→ Trecho selecionado
....

GUERRA NA UCRÂNIA

Em guerra e instável, Rússia é entrave para bloco e banco do Brics

Sob sanções internacionais, Kremlin impõe dificuldades para o crescimento do NDB e até mesmo para funcionamento da instituição dentro dos parâmetros financeiros globais

O presidente russo, Vladimir Putin - Gavriil Grigotov/SPUTNIK/AFP

Apesar de todo o interesse em torno do Brics, a Rússia é hoje um grande obstáculo à expansão do bloco ou a uma avaliação internacional mais favorável. A análise nos bastidores do mercado é que o Banco do Brics (NBD, na sigla em inglês) terá dificuldades para avançar se o terremoto geopolítico provocado pelo presidente russo, Vladimir Putin, não retroceder logo.

....

→ Exercício curto a
Apresente como lista numerada, sem as linhas em branco, as linhas de dados que começam na linha com "Identify the location of chemistry." e seguem até a última linha de dados, ambas incluídas. Deixe as imagens fora da resposta.

[Dados de localização de elementos e de texto]
....

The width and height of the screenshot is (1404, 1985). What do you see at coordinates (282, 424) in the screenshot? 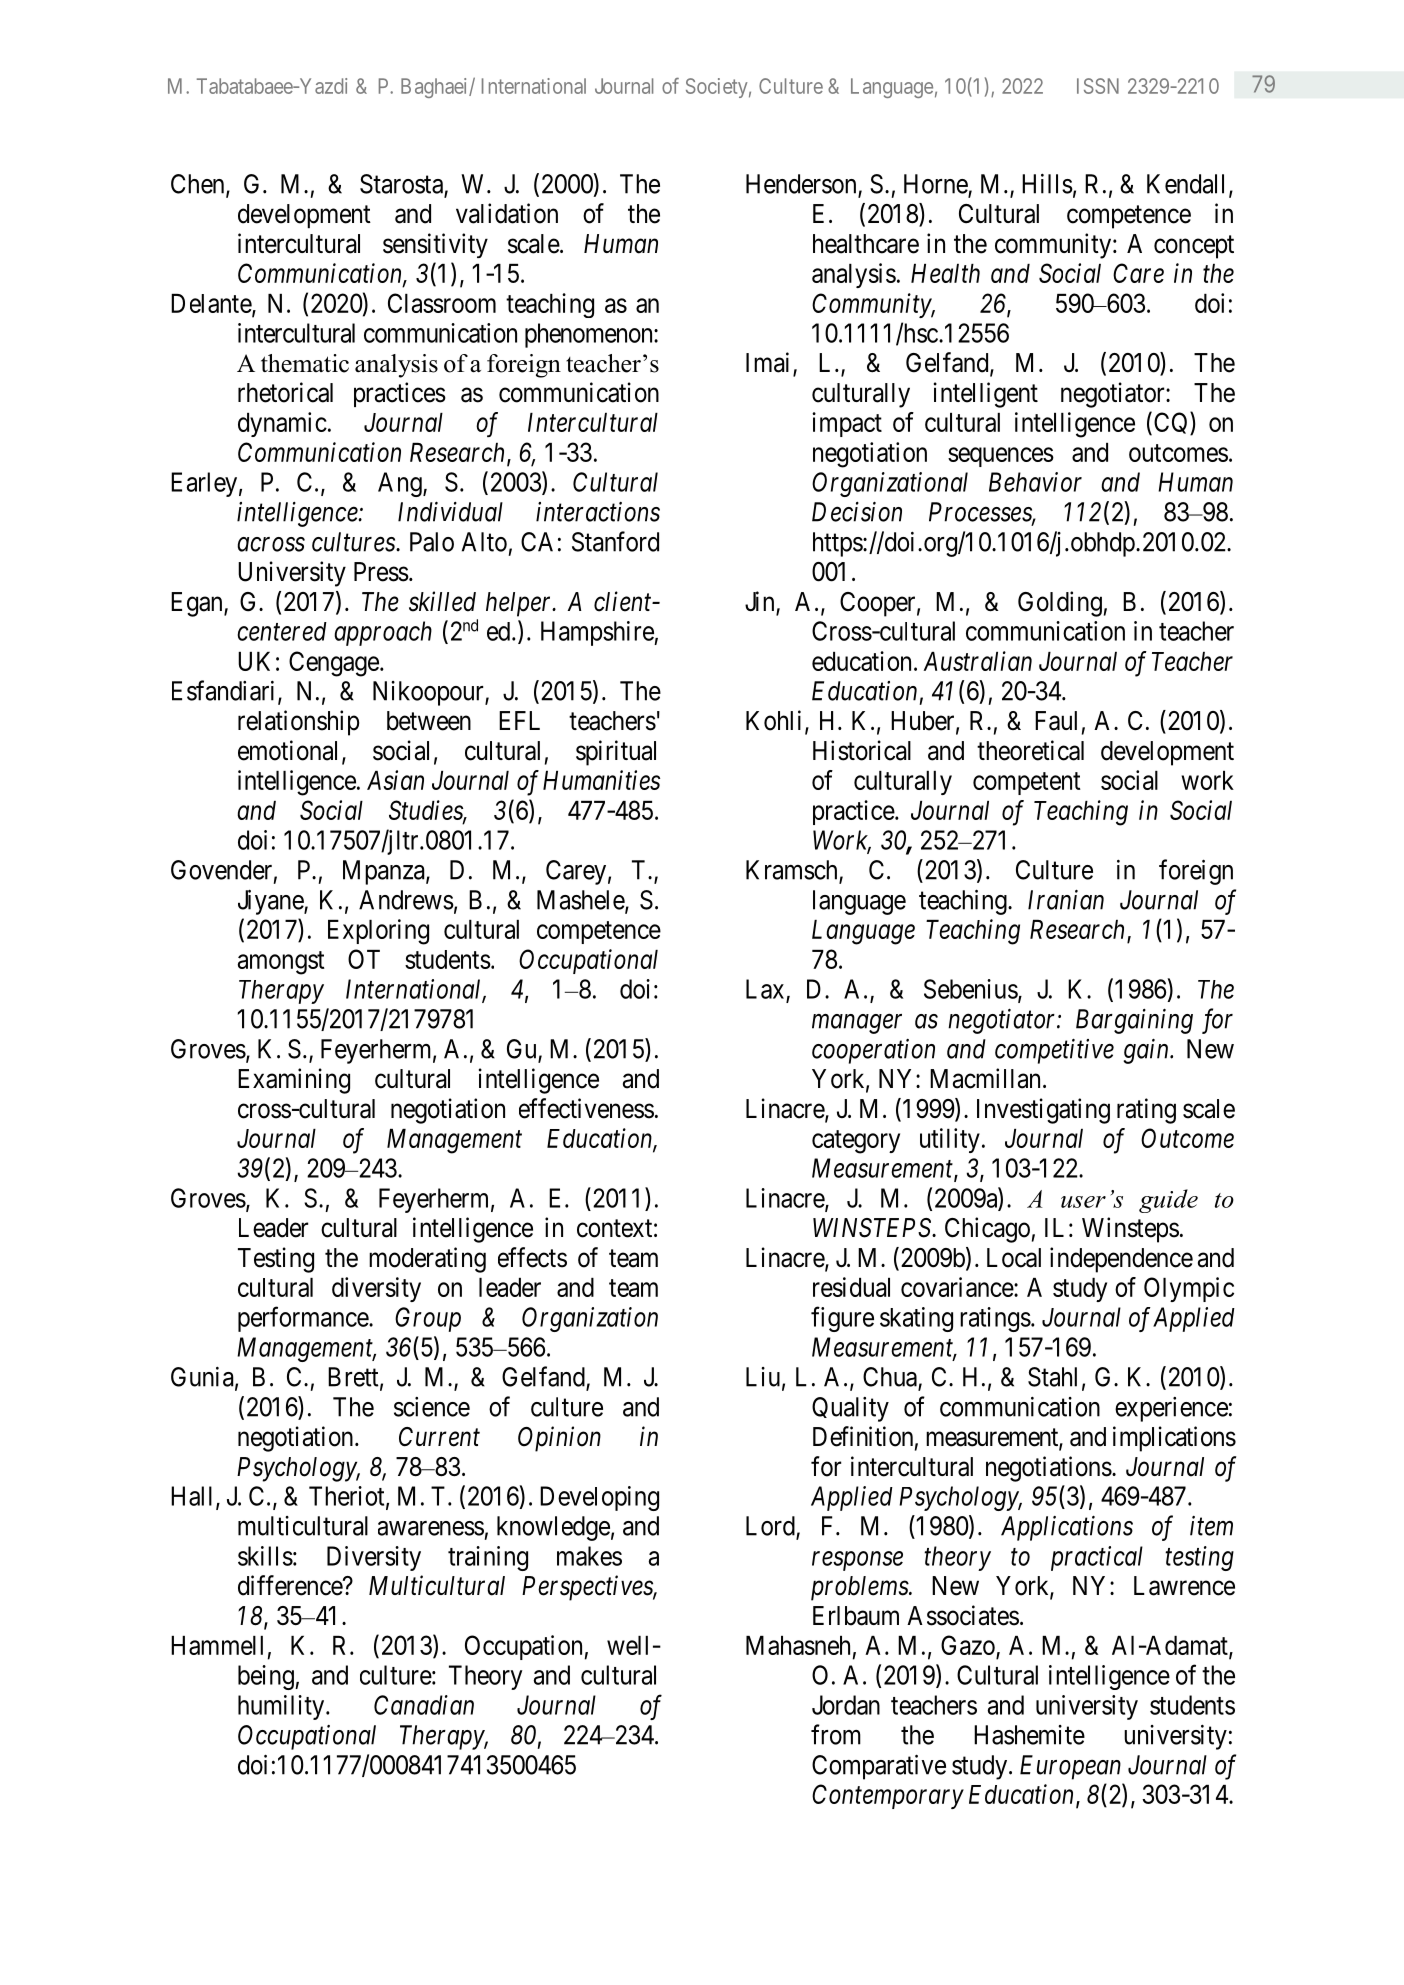
I see `dynamic` at bounding box center [282, 424].
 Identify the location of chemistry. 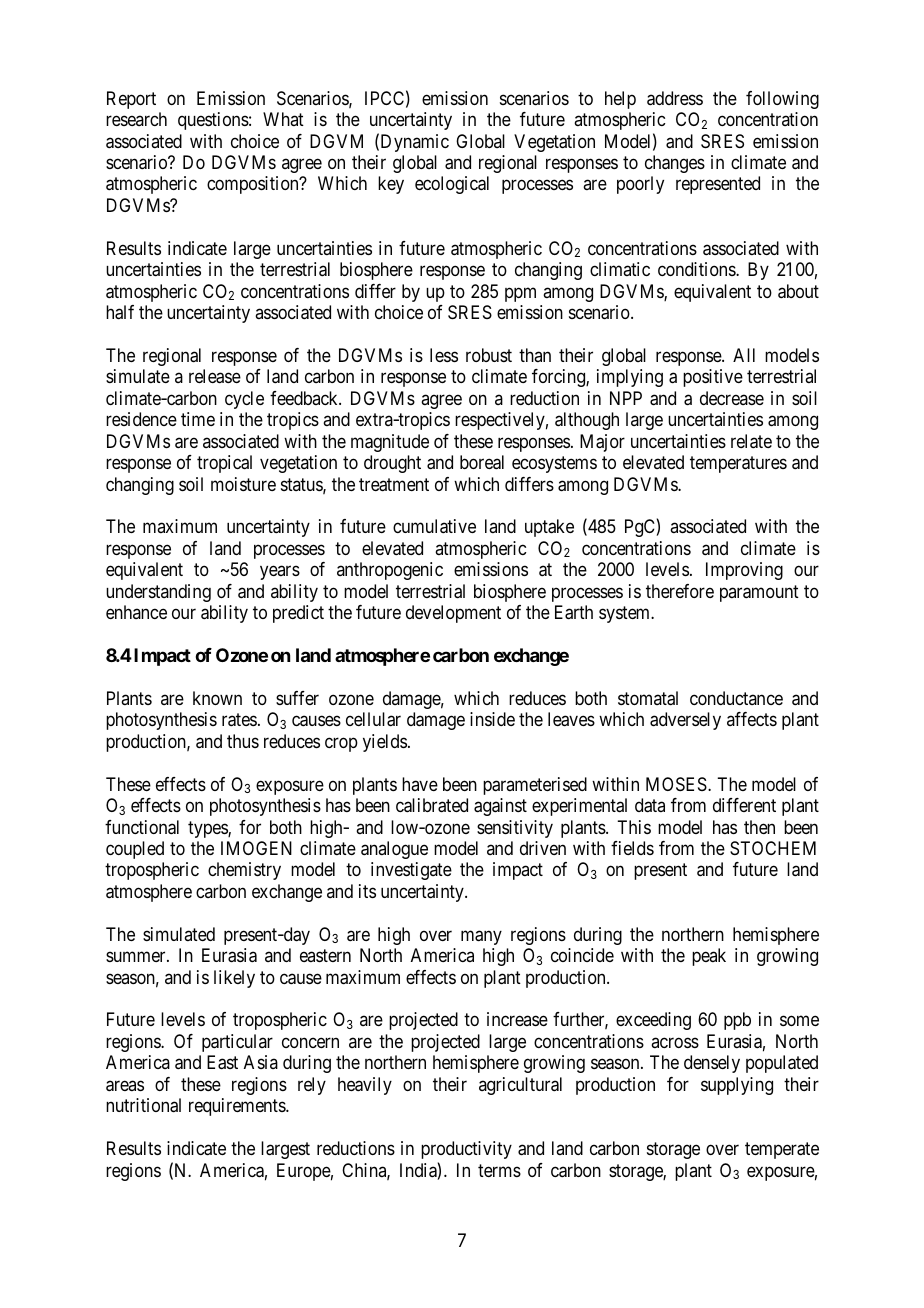
(244, 871).
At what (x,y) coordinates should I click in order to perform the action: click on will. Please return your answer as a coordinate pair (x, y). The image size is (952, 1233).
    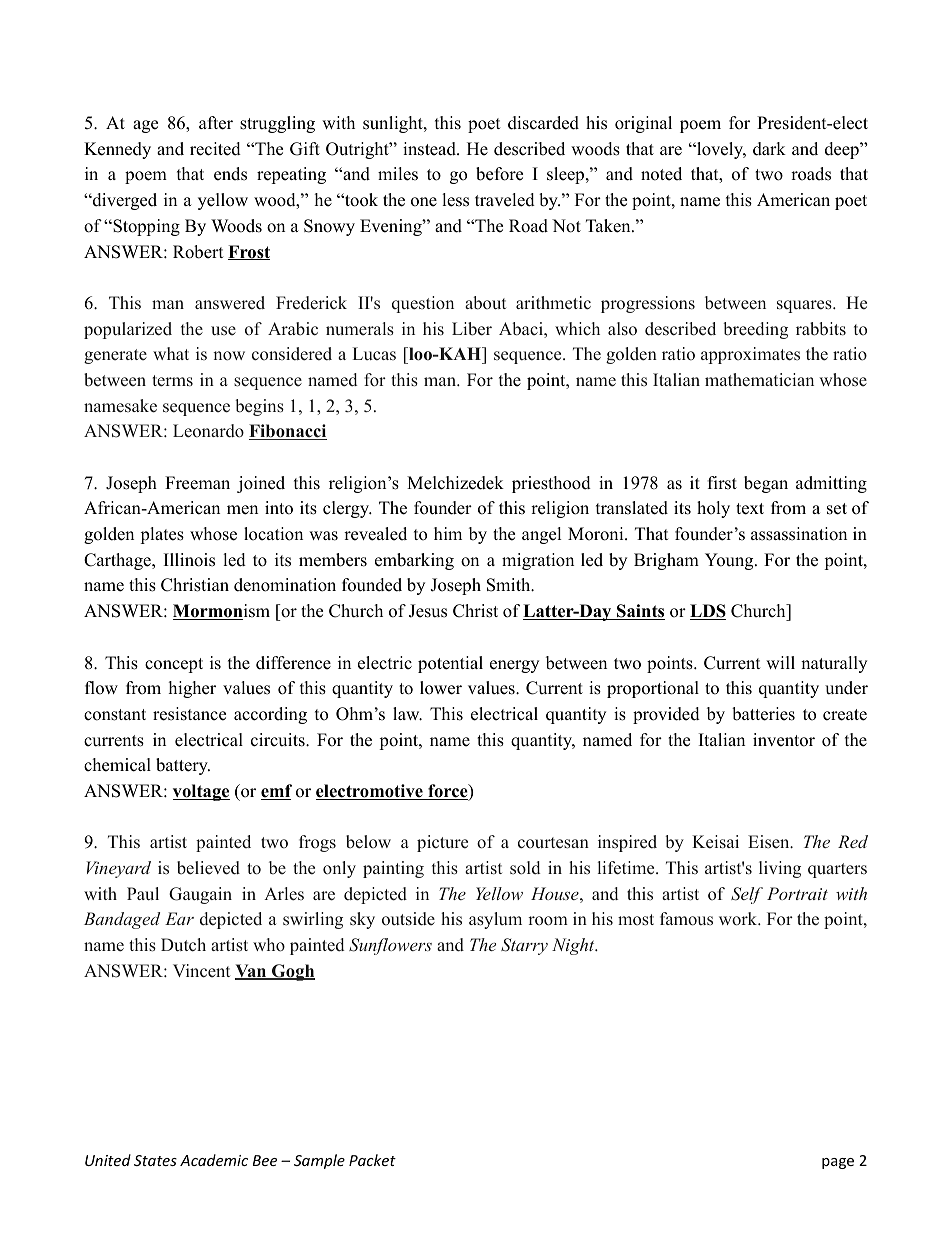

....

→ Exercício curto b
Copie do trecho sobre a Rússia e o Brics a passagem que começa em "Em guerra e" e segue até "não retroceder logo.".

→ Solução da tarefa a
1.  Identify the location of chemistry. 
2. (244, 871).
3. At what (x,y) coordinates should I click in order to perform the action: click on will. Please return your answer as a coordinate pair (x, y). The image size is (952, 1233).

→ Solução da tarefa b
Em guerra e instável, Rússia é entrave para bloco e banco do Brics

Sob sanções internacionais, Kremlin impõe dificuldades para o crescimento do NDB e até mesmo para funcionamento da instituição dentro dos parâmetros financeiros globais

O presidente russo, Vladimir Putin - Gavriil Grigotov/SPUTNIK/AFP

Apesar de todo o interesse em torno do Brics, a Rússia é hoje um grande obstáculo à expansão do bloco ou a uma avaliação internacional mais favorável. A análise nos bastidores do mercado é que o Banco do Brics (NBD, na sigla em inglês) terá dificuldades para avançar se o terremoto geopolítico provocado pelo presidente russo, Vladimir Putin, não retroceder logo.